Aldırmaz (2012: 7)’a göre bu konuda üç temel açıklama yapılmıştır. Bunlar; Liberal, Muhafazakâr ve Radikallerdir. Liberal okul, terörizm kavramını ortaya çıkaran belli yapısal faktörler vardır. Bu faktörlerden birisi yoksulluktur, yoksul insanların, terör örgütlerine katılma ihtimalleri daha yüksektir. Ülkenin sömürge olup olmaması da ayrıca bir faktördür. Ülkedeki, etnik azınlık durumu, kültürel ya da dini gruplara yapılan baskılar gibi faktörler terörizmi ortaya çıkaran şartlardır. Bu şartlar ortadan kaldırılırsa terörizm önlenebilir. Yani kısaca Liberal okulun terörizmi önleme konusunda ki çözüm önerisi, terörizmi yaratan koşulların ortadan kaldırılmasıdır. Muhafazakâr Okul, muhafazakârlara göre terörizmin şartlarla ilgisi yoktur. Teröristler ekstermist (radikalci/köktenci), fundamentalist (kökten dinci) ruh sağlığı bozuk insanlardır.
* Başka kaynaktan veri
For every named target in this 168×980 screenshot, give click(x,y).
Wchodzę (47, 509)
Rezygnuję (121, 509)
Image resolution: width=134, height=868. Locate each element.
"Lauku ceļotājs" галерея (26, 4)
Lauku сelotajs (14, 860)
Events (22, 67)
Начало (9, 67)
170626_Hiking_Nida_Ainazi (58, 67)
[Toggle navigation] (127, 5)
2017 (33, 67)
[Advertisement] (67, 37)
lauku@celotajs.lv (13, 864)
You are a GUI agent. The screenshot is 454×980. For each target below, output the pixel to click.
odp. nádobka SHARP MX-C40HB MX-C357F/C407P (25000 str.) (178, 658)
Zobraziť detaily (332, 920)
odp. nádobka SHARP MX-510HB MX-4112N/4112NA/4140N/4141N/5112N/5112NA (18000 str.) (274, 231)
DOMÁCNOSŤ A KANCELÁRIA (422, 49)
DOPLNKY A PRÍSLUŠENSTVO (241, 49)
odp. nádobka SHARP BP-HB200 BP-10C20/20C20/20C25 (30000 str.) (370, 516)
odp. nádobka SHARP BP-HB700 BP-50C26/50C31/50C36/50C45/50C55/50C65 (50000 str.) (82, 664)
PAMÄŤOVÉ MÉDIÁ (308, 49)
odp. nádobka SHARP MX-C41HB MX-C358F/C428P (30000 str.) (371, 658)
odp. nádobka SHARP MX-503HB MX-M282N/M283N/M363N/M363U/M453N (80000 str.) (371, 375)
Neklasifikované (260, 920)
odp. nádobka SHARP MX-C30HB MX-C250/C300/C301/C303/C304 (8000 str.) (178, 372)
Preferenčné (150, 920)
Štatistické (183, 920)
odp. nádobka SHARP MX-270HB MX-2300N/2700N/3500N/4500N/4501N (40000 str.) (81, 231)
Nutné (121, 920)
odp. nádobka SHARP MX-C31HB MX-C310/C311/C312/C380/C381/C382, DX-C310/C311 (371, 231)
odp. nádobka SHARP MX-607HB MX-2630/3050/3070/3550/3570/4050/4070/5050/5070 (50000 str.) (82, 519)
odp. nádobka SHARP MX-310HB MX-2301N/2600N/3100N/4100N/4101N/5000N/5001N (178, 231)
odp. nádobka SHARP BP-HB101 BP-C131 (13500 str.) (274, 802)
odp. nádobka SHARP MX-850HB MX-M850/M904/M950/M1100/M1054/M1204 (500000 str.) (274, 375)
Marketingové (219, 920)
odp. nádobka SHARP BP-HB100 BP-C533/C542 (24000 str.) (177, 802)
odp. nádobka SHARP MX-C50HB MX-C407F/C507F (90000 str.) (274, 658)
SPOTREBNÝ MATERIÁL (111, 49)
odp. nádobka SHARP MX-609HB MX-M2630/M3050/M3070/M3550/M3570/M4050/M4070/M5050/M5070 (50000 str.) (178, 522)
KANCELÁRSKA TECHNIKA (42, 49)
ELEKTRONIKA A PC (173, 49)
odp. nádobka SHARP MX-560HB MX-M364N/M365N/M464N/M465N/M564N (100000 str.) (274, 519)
Bunlarla buna göre mücadele edilmelidir. Bunlar genelde güvenlik analistleri, emniyetçiler ve siyasetçilerdir. Radikaller

(28)

ise Marksistlerdir, radikallere göre özellikle üçüncü dünya ülkelerindeki terörizmin sebebi; ABD ve Batı’dır. Yani insanların terörizme yönelmesinde Batı emperyalizmi etkilidir. Batı teröristleri kendi politikaları ile yaratmaktadır. Bunlara göre terörizmin önlenmesi batı emperyalizminin ortadan kaldırılmasıdır.

1.1.3 Terörizmin Nedenleri

İnsanların terör örgütlerinin içerisinde yer alması ve terör örgütleri için can vermesindeki etkenlerin yok olması olayların çözüme kavuşması demektir. İnsanlar, hayatlarını devam ettirebilmek için, çalışmak zorundadırlar. Özellikle kapitalizm etkisi altında kalan tüm ekonomik rejimlerde, insanlar gayretlerinin karşılığını alamamaktadır. Değişen yaşam koşulları, insanları ekonomik yönden zor duruma düşürmekte ve geçim sıkıntısına sürüklemektedir. Bunun bilen ve kullanan terör örgütleri yaptıkları eylemler ile onların iş sahalarını terörist eylemlerin merkezi haline getirmekte ve bu sayede onların kazanç kaynaklarını yok etmektedir. Yerel halkı bu yöntem ile bir köşeye sıkıştıran ve fakirleştiren terör örgütleri, zaman geçtikçe küçük hediyeler ve yardımlar ile kendilerine yandaş kazandırmaktadır. Bu yandaş ve gerillalar genellikle, çocuk ya da genç kuşaktan seçilmektedir. Gençlerin terör örgütlerine giriş nedenleri birbirine benzer. Bu nedenlerden bazılarını anlatmak gerekir ise (Köklen, 2013: 6);

a. Genel olarak, taşralarda geleneksel aile yapısının hâkim olması ile çocukların ve gençlerin baskı altında yetiştirilmesi, Gençlerin; örf, adet töre, tarikat gibi kalıpları benimsemelerine sebep olmaktadır. Bu tür davranış kalıpları, katı ve kesin davranış kalıplarıdır.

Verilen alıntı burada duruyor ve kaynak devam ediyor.